Banks and mining shares are leading the way, the latter recovering from Monday’s China-induced falls. Rio Tinto has risen 46.5p to 2860.5p while BHP Billiton is 21p better at £14.37.
Among the financials, Barclays is up 4.45p at 263.90 and Royal Bank of Scotland has climbed 5p to 358.2p. Barclays benefited from analysts at Credit Suisse putting it as its second favourite European investment bank behind UBS, although they warned further restructuring and litigation issues were possible.
Overall there is still caution around, with continuing worries about Greece running out of cash before it can reach a deal with its eurozone creditors, the uncertainty over the UK election, as well as concerns about when the US will raise interest rates. The US reporting season will also be in focus.

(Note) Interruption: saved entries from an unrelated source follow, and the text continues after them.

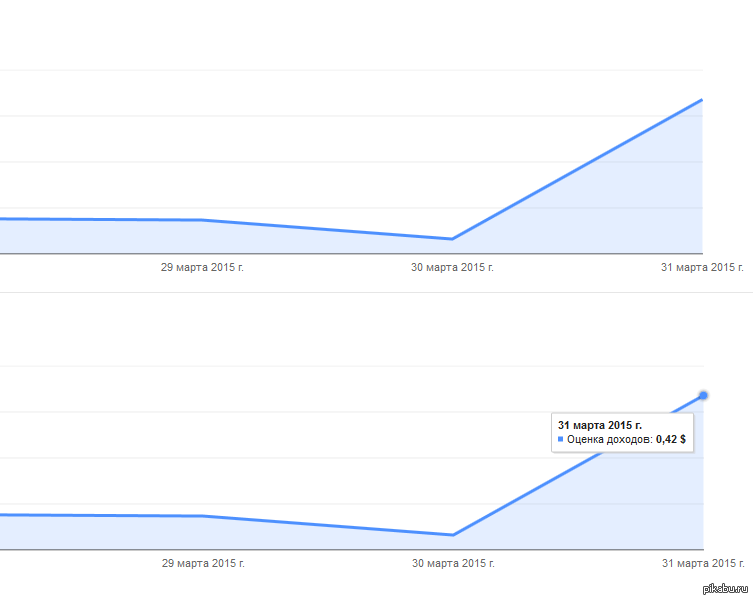Select lower chart's lowest point at 30 марта
Viewport: 753px width, 600px height.
(453, 535)
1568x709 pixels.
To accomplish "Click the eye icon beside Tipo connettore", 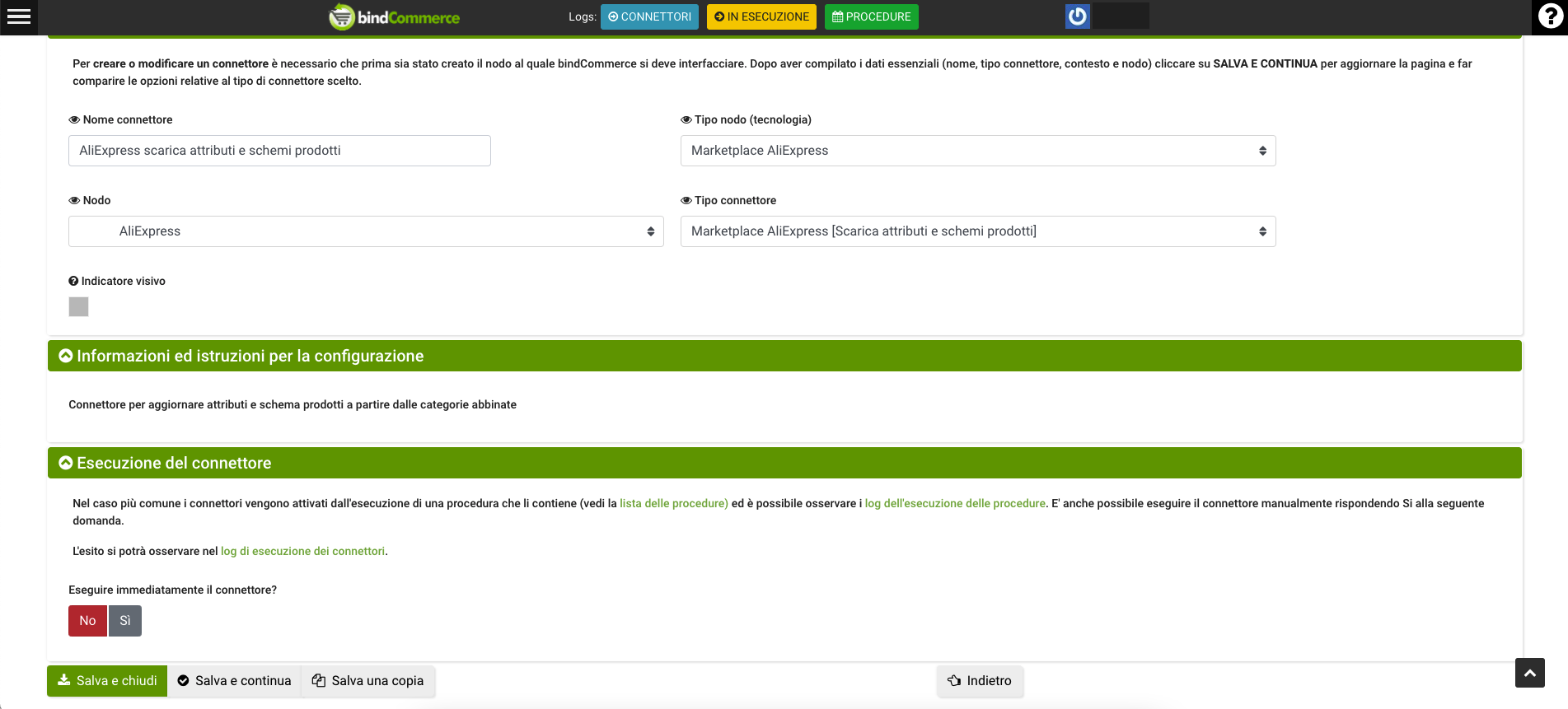I will click(x=686, y=201).
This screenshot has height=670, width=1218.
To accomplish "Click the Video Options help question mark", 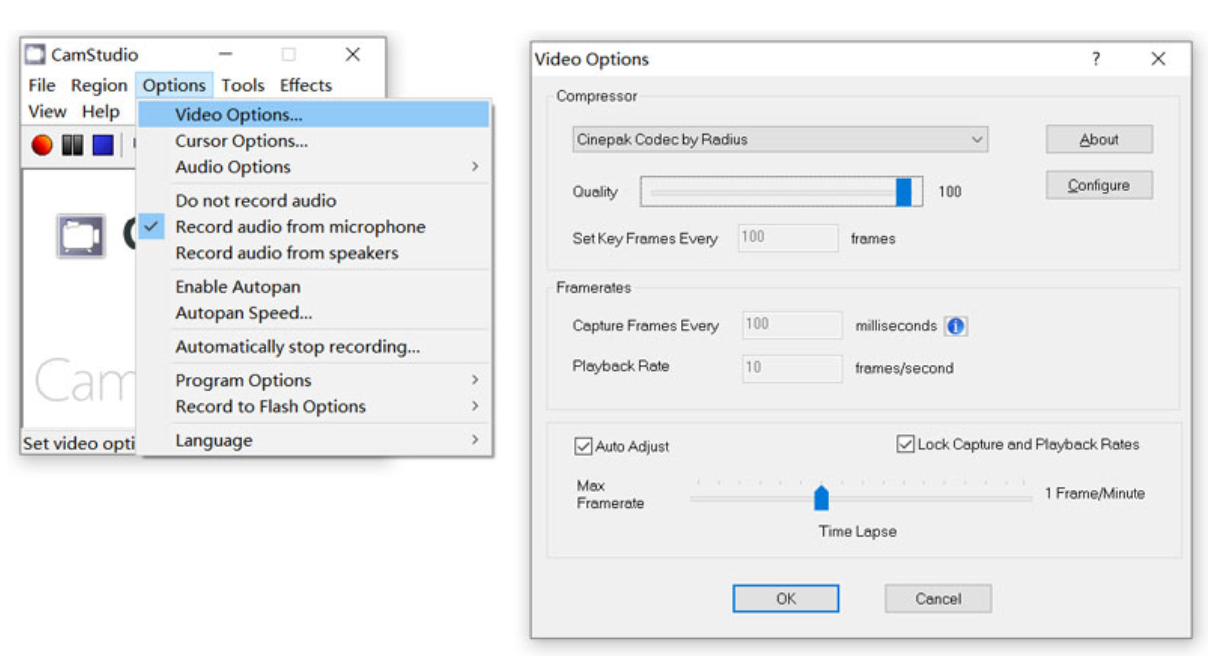I will click(1096, 59).
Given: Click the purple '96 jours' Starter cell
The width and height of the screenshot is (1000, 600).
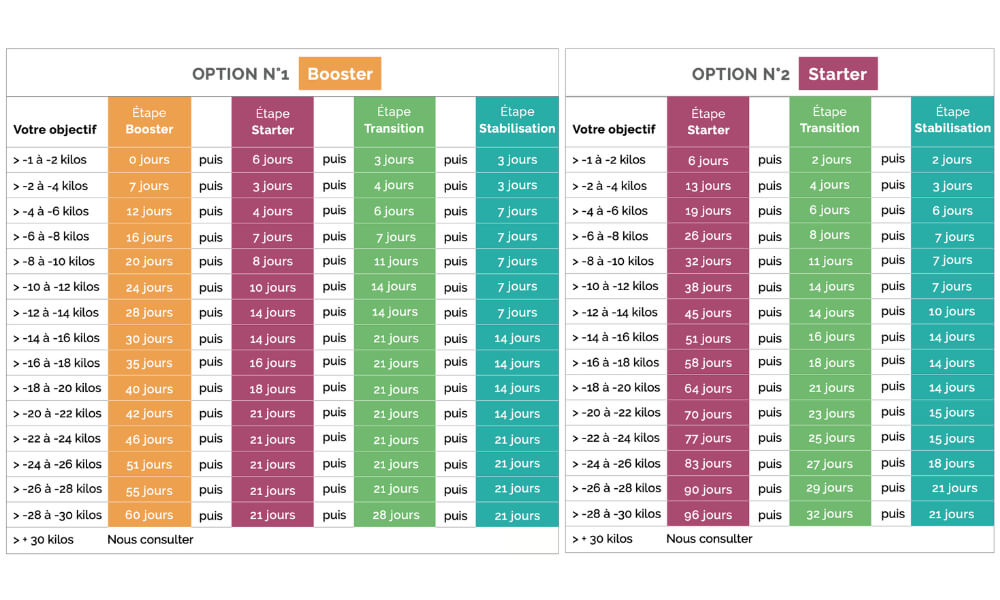Looking at the screenshot, I should [708, 515].
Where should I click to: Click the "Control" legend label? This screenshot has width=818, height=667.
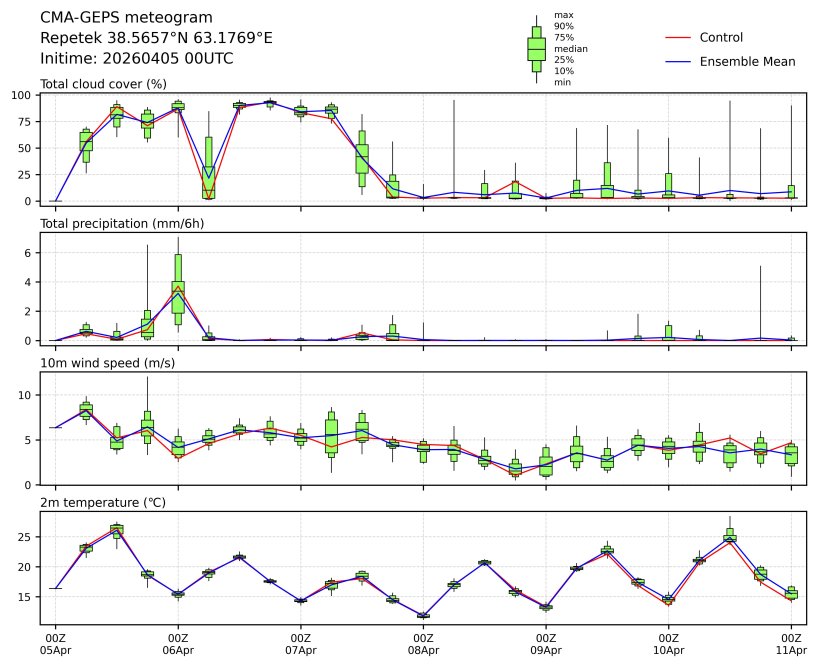pyautogui.click(x=721, y=38)
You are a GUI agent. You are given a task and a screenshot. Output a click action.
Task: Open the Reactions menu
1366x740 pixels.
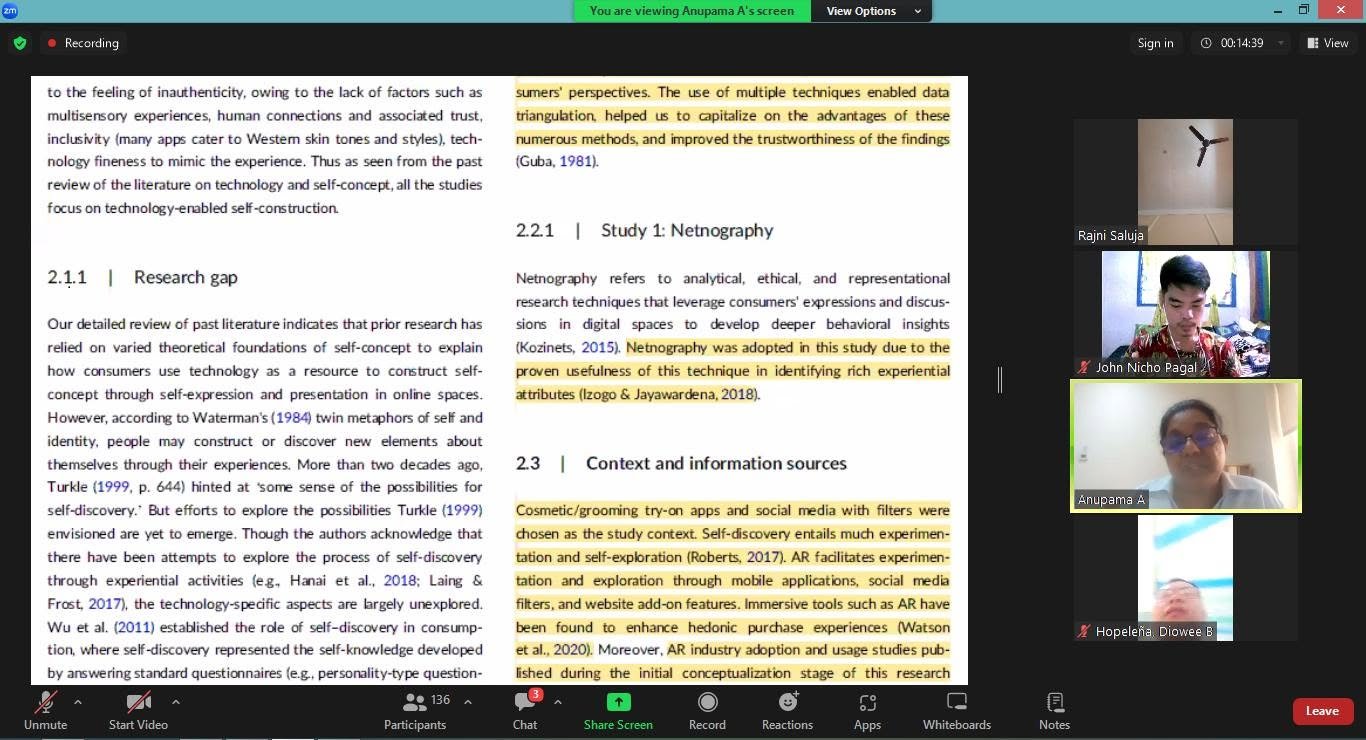click(x=787, y=711)
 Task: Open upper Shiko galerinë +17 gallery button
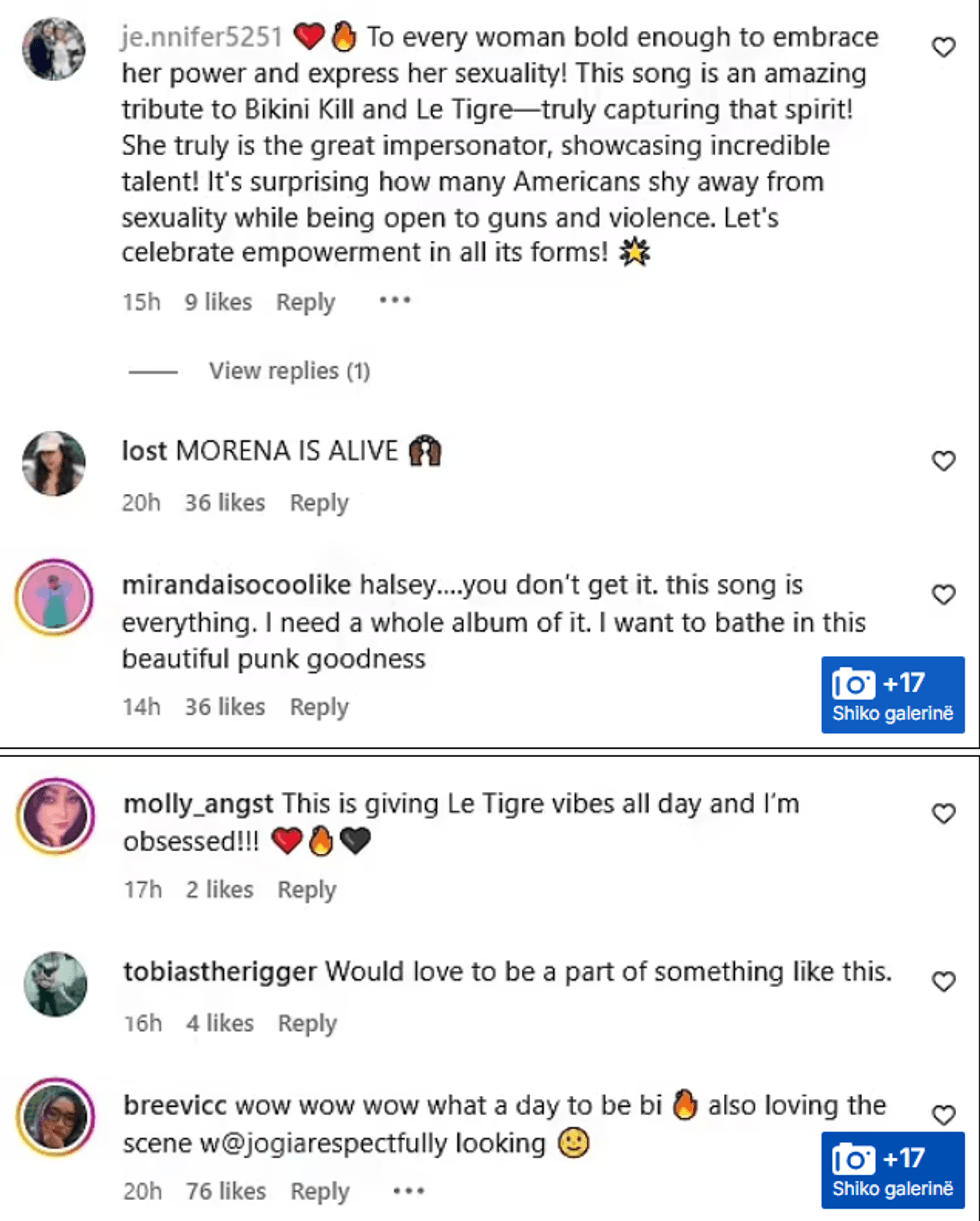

Rebecca O’Keeffe at Interactive Investor said:
US earnings look set to drive markets over the next week, as investors hope that company results don’t disappoint. Dollar strength and the oil price slump have subdued expectations. Companies with overseas earnings will earn less in dollar terms. Companies competing in international markets (either at home or abroad) are likely to have struggled with lower prices or reduced sales volumes. To make matters worse, low oil prices will have affected energy companies significantly, while the unexpected cold snap in March will have hampered sales more generally.
But for the moment the FTSE 100 is up 13.03 points at 7077.33.
Missing out is Aberdeen Asset Management, down 10.4p at 496.1p after RBC moved from sector perform to underperform and cut its target price from 475p to 455p. It said:
We reduce our earnings per share forecasts by 8% in 2015, 4% in 2016 and 5% in 2017. Our forecasts now incorporate higher net outflows and a lower revenue yield than we previously anticipated. We reduce our price target by 4% to 455p; the decline in our price target is solely the result of the reductions to our forecasts.
We see better opportunities elsewhere in our coverage universe after the recent share price outperformance. We further believe that a company that is experiencing downgrades in an upgrade environment and has a cautious outlook (especially compared to the more positive outlooks of its peers) should at least trade at a 15% discount to sector averages. Aberdeen’s discount to sector averages is too tight in our opinion given its Emerging Market bias and likely increase in US interest rates.
Among the mid-caps Tullow Oil has added22.5p to 362p after Citigroup raised its recommendation from neutral to buy. The business is seen as a potential bid target after recent share price falls and a lowly rating.